Hi,
I want to share some thoughts and make some suggestions about the SQLite
3 command line interface (CLI) tool, especially its behaviour when
importing CSV files.
CSV files are probably even more common for data exchange than SQLite
database files. I consider it to be good practice to include a header
line with column names in every CSV file. Metadata should go with the
data. This prevents me from mixing up two columns that contain numbers
with similiar value distributions.
Let’s look at an example. A file named data.csv contains three lines:
id,val1,val2
A,27,8
B,3,12
Now …
sqlite3
sqlite> .import data.csv tab
works and looks good at first, but there is a problem with numerical data.
sqlite> SELECT * FROM tab ORDER BY val2;
B,3,12
A,27,8
This is because on import all three columns were created with affinity
(not to say data type) TEXT (see .schema). As a consequence all numbers
were imported as strings.
'12' < '8' is lexicographically OK, but not so in a mathematical sense.
Having the CSV file in mind I clearly expect to see 8 on the first line
of the above result.
How to work around this? Just define the table in advance with
appropriate data types (affinity INTEGER):
sqlite> CREATE TABLE tab (id TEXT, val1 INT, val2 INT);
But now the above .import command will not work as expected, because it
will result in three rows in our table tab. The first row contains the
header line.
Two different workarounds come to my mind:
a) sqlite> DELETE FROM tab WHERE rowid = 1; -- Dirty hack!
b) sqlite> .import data.csv temp_tab
sqlite> INSERT INTO tab SELECT * FROM temp_tab;
sqlite> DROP TABLE temp_tab; -- Two tedious extra lines
Both approaches are not very appealing to me. To make CSV files with a
header line first class citizens, I suggest this instead:
sqlite> .import -h data.csv tab
should ignore the first line of data.csv. This import should fail if
table tab does not already exist.
This is both shorter and more elegant than both workarounds.
Now on to a second issue. Let’s assume you have sucessfully imported a
file containing these four lines:
id,val1,val2
A,27,8
B,3,12
C,,1
into the table tab mentioned above, resulting in three rows. Notice the
missing value in column val1 on the last line. This missing value is
imported as an empty string '' regardlesse of the affinity of column val1.

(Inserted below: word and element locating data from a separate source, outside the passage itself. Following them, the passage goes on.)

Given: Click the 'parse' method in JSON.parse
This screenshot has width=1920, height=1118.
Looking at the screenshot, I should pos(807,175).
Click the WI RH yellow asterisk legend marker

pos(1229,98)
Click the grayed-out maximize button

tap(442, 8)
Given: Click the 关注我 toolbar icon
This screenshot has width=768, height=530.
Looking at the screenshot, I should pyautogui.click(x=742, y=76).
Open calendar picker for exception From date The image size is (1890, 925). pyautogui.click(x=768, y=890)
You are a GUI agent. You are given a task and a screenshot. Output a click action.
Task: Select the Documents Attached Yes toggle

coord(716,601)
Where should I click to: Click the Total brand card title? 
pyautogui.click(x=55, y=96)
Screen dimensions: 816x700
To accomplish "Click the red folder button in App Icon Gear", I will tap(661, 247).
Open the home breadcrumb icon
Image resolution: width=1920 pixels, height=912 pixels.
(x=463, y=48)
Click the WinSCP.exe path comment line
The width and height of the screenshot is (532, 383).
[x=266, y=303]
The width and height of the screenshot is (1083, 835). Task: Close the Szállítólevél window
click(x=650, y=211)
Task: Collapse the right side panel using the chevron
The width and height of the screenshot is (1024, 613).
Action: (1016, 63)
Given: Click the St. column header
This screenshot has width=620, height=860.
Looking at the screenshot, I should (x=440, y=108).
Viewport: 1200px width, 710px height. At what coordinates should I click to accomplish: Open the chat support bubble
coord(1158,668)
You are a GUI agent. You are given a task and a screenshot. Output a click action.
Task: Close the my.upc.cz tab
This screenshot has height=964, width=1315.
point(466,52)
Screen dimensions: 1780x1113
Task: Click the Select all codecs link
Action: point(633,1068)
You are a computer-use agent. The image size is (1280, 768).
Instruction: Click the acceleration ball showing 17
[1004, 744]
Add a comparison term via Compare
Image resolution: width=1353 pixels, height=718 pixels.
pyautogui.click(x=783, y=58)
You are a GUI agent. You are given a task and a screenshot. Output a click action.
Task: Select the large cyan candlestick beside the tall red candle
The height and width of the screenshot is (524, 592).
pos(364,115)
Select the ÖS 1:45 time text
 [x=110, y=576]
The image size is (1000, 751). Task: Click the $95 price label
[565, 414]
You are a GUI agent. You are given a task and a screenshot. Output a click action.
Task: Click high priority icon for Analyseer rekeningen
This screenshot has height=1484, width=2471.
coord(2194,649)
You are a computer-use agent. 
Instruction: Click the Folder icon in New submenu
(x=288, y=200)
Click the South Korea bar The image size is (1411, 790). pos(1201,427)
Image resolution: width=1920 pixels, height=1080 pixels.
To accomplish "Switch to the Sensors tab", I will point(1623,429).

That leads to (mathematically) unexpected results from aggregate functions:
sqlite> SELECT SUM(val1) FROM tab;
30 -- Well, treating '' like 0 is OK in this case
sqlite> SELECT COUNT(val1) FROM tab;
3 -- but not so here; only two values/numbers were given in data.csv
sqlite> SELECT AVG(val1) FROM tab;
10 -- the average of 3 and 27 is 15
sqlite> SELECT MAX(val1) FROM tab;
'' -- not to be expected when looking at data.csv
OK, I hear you say, what about this workaround:
sqlite> UPDATE tab SET val1 = NULL WHERE val1 = '';
This makes the surprises above go away, but it is again tedious to do for
all columns containing only numbers.
My suggestion is: If someone goes the extra mile and defines a table in
advance in order to have an appropriate numerical affinity (INTEGER, REAL
or NUMERIC) for a column, then it is OK to encode a missing value as NULL
instead of ''. It seems right though to keep the current behaviour for
columns with affinity TEXT (the default) or BLOB.
To sum things up:
1. There should be no penalty for using header lines in CSV files. Thus a
new flag -h for .import is much appreciated.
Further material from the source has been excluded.